Jésus procède aussi à l’expulsion des esprits
mauvais. Notre récit souligne par trois fois que Jésus
chassait les esprits mauvais. « Ils chassaient beaucoup d’esprits
mauvais »
En ce qui nous concerne, à l’exemple de Jésus,
sommes-nous des messagers de la bienveillance du Seigneur à
l’égard des malades que nous côtoyons ?. Sommes-nous
proches, à la manière du Christ, des personnes qui
souffrent dans leur corps ou dans leur esprit?
Nous venons de contempler dans notre page d’évangile le
mystère d’une journée ordinaire du Christ dans sa vie
publique.
Chaque geste, chaque action, chaque parole du Christ peut être
considérée comme un mystère au sens spirituel du
mot. Dans cette perspective, chaque mystère possède une
puissance et une force, un pouvoir spécial, si nous sommes unis
et prions par l’intercession du mystère.
Quelle est ce pouvoir?
C’est un pouvoir de salut ou de mérite.. Ce n’est pas seulement
le mystère du Christ en croix qui nous sauve, mais toute la vie
du Christ, dans tous ses différents mystères depuis sa
conception virginale dans le sein de la Vierge Marie jusqu’à son
dernier souffle sur la croix..
C’est un pouvoir d’exemplarité. Nous devenons ce que nous
contemplons dans ce mystère Il y a comme une communication entre
ce mystère et nous. C’est comme un soleil qui nous donne de la
lumière et de la chaleur si nous nous exposons è son
influence.
C’est aussi un pouvoir d’intercession : il y a toujours une grâce
attaché au mystère contemplé. Je contemple
Jésus qui guérit, et je demande par l’intercession de ce
mystère la guérison de telle personne ou ma propre
guérison.
Quelle est la meilleure manière de contempler et de faire
l’expérience des mystères du Christ ?
C’est avec l’attitude spirituelle et l’intercession de la Vierge Marie
surtout en priant et contemplant avec elle les différents
mystères du Christ par exemple en priant le saint Rosaire.
Comme le chantait Montfort dans l’ un de ses nombreux cantiques.
« O Jésus vivant en Marie,
Venez vivre et régner en nous
Faites-nous part de vos mystères
Pour vous imiter ici-bas.
Communiquez-nous vos lumières
Pour nous conduire en tous nos pas. » ( Cant. 111)

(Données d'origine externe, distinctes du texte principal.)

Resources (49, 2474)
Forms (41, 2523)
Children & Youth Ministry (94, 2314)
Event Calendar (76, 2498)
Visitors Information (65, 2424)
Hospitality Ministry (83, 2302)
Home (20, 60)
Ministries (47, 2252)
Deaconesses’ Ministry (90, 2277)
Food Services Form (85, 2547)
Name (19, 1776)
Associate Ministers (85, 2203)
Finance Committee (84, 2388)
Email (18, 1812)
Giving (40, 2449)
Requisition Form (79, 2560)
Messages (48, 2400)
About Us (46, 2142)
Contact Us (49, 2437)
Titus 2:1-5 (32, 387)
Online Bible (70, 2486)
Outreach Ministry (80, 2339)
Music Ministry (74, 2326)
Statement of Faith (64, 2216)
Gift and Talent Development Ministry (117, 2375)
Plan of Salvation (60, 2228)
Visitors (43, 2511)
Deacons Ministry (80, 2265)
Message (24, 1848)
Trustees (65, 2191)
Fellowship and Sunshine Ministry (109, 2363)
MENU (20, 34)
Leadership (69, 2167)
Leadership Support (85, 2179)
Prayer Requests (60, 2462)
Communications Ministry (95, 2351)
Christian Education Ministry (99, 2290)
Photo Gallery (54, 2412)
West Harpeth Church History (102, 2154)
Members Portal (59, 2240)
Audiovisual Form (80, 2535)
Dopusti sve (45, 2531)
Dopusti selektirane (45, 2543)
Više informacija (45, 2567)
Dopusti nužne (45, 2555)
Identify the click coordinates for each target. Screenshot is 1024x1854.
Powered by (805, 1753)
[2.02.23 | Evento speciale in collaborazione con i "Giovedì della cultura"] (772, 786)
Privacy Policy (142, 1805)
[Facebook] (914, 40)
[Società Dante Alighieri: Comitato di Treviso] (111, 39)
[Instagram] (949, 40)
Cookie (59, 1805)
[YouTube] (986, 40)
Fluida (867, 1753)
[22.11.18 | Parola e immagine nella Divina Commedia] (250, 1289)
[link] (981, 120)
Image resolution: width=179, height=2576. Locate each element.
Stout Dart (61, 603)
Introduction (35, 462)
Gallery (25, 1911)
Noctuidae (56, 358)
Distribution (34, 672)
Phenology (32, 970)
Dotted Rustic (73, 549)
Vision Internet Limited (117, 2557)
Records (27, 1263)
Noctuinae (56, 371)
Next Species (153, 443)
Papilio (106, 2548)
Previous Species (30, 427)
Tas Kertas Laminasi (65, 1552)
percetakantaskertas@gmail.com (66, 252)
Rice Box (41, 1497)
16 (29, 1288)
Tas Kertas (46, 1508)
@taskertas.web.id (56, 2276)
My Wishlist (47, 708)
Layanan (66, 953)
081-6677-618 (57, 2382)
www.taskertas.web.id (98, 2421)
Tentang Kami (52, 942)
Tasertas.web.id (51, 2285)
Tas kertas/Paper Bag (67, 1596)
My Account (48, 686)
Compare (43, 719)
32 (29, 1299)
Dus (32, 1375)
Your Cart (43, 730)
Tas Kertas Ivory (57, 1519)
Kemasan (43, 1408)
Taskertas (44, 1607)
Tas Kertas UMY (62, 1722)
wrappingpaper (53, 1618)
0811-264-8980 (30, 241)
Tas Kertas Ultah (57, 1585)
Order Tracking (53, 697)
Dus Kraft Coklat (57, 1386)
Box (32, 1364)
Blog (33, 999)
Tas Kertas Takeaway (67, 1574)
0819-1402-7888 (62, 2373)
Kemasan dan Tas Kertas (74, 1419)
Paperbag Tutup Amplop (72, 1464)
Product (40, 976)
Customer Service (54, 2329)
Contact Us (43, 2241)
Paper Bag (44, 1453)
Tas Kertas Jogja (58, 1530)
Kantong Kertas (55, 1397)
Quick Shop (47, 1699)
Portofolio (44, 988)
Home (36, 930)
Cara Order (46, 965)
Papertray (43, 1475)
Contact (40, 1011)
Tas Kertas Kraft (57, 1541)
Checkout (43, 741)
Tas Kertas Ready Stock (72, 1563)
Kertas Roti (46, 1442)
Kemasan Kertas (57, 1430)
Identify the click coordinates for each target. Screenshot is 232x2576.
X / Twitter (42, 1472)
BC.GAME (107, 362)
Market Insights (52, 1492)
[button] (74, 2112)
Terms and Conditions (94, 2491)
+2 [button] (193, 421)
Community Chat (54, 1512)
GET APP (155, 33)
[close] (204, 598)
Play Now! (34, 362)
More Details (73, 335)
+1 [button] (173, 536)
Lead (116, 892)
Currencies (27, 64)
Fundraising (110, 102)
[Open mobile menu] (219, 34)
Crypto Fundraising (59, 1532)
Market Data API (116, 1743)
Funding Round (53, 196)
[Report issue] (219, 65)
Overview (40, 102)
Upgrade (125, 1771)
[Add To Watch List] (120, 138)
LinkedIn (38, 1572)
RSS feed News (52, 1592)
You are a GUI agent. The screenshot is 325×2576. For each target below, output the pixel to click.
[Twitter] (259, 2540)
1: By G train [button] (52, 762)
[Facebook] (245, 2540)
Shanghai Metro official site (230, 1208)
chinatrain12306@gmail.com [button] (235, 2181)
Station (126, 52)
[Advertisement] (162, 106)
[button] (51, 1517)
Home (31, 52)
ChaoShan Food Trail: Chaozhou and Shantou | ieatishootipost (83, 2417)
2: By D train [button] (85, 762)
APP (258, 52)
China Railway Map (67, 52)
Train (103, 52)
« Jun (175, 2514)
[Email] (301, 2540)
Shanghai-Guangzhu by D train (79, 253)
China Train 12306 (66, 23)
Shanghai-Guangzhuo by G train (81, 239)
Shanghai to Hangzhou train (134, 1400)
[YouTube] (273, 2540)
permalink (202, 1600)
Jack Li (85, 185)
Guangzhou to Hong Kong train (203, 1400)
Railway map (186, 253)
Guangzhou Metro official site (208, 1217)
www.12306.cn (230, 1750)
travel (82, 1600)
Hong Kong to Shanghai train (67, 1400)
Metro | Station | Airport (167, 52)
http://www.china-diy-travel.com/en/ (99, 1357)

Que les grâces de la contemplation du mystère du Christ
dans sa vie ordinaire de tous les jours, le matin, en prière, le
jour, en proclamant le Royaume de Dieu, et le soir, guérissant
les malades, descendent dans nos âmes et les sanctifient.. Nous
vous demandons ces grâces , Seigneur Jésus, par une double
intercession, l’intercession du mystère contemplé et
l’intercession maternelle de la Reine-des-Cœurs . Amen.
Claude Sigouin, s.m.m. , le 8 février 2009.